A large history-lesson brain dump. To an extent just for the record, but also to give some context when we're debating what to do here.

What the standards say

PEP 517 is actually pretty precise about how we should behave.

The specification states that there are two source tree formats - legacy with setup.py and new with pyproject.toml. There's no vagueness here, other than the (necessary) one that the setup.py based format is left undefined for historical reasons.

In that section, the PEP says

If the pyproject.toml file is absent, or the build-backend key is missing, the source tree is not using this specification, and tools should revert to the legacy behaviour of running setup.py (either directly, or by implicitly invoking the setuptools.build_meta:legacy backend).

So that again is entirely clear - if there's no pyproject.toml, or no build-backend, we should be using legacy behaviour.
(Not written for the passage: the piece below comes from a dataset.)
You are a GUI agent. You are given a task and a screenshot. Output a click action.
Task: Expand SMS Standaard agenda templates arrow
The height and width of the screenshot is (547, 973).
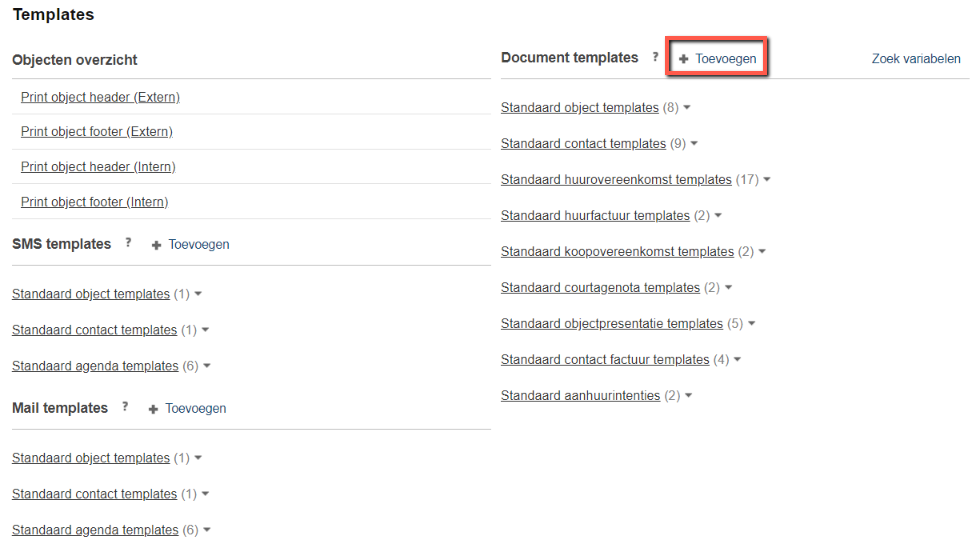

No PEP 517 at all (we can invoke setuptools via its build backend rather than by running setup.py, but that's the only way PEP 517 applies).

So, to be clear, if there's a pyproject.toml with a build-backend key, we must conform to PEP 517.

Build isolation is optional but recommended behaviour for conforming front ends, so we could choose not to do isolation. But pip has made the choice that we implement isolation for PEP 517, and I'm against changing that.

Legacy behaviour

OK, so let's look at the case where we hit "legacy behaviour". That's basically any case where there's no pyproject.toml or there's no build-backend key. That's the only case where we have any flexibility, and it's here where there's the most complexity.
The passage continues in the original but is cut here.